TASK GOAL: All lines up to and including the one that contains "Sport (50, 828)" are to be transcribed exactly, starting from the first line of the records.

DATA SECTION:
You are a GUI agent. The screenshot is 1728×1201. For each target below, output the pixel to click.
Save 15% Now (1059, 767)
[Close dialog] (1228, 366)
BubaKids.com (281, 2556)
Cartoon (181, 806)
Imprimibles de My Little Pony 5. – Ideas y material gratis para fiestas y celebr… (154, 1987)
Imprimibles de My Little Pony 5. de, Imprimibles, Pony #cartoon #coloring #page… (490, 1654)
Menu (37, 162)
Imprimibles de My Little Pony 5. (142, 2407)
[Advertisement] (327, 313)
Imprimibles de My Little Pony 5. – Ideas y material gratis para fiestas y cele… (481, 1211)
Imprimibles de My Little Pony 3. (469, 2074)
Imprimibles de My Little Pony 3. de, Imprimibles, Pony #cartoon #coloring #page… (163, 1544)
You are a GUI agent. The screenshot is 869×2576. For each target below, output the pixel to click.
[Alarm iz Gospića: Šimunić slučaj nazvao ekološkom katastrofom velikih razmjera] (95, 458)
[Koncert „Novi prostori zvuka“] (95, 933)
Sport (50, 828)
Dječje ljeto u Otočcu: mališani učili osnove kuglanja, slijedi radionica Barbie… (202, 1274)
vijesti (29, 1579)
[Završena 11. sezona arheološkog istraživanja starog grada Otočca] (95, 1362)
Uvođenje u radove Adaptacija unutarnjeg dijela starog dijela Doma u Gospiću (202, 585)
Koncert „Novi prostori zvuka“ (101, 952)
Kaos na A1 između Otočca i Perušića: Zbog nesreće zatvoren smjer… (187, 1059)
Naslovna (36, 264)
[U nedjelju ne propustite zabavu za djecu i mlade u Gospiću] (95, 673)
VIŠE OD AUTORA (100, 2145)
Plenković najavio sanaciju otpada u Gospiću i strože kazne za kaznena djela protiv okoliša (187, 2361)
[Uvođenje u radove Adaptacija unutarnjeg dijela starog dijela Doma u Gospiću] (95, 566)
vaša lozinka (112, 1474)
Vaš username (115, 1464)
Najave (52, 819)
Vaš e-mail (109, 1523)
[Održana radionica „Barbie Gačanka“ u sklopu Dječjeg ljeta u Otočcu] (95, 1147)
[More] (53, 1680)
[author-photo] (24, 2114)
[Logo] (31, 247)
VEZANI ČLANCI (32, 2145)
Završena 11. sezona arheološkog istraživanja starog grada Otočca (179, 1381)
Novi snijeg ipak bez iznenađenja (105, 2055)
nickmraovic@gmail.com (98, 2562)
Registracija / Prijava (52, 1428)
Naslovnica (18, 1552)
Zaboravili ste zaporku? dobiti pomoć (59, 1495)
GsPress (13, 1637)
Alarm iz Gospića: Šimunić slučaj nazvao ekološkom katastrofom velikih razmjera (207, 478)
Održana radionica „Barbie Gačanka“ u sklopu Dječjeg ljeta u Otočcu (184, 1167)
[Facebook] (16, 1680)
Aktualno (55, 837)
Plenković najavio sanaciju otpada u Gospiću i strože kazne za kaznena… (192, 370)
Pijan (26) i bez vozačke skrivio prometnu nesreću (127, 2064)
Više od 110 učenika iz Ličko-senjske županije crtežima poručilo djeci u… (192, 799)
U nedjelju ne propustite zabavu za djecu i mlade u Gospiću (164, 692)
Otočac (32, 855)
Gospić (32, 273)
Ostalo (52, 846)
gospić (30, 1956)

RESULT:
You are a GUI agent. The screenshot is 1728×1201. For each target below, output the pixel to click.
Save 15% Now (1059, 767)
[Close dialog] (1228, 366)
BubaKids.com (281, 2556)
Cartoon (181, 806)
Imprimibles de My Little Pony 5. – Ideas y material gratis para fiestas y celebr… (154, 1987)
Imprimibles de My Little Pony 5. de, Imprimibles, Pony #cartoon #coloring #page… (490, 1654)
Menu (37, 162)
Imprimibles de My Little Pony 5. (142, 2407)
[Advertisement] (327, 313)
Imprimibles de My Little Pony 5. – Ideas y material gratis para fiestas y cele… (481, 1211)
Imprimibles de My Little Pony 3. (469, 2074)
Imprimibles de My Little Pony 3. de, Imprimibles, Pony #cartoon #coloring #page… (163, 1544)
You are a GUI agent. The screenshot is 869×2576. For each target below, output the pixel to click.
[Alarm iz Gospića: Šimunić slučaj nazvao ekološkom katastrofom velikih razmjera] (95, 458)
[Koncert „Novi prostori zvuka“] (95, 933)
Sport (50, 828)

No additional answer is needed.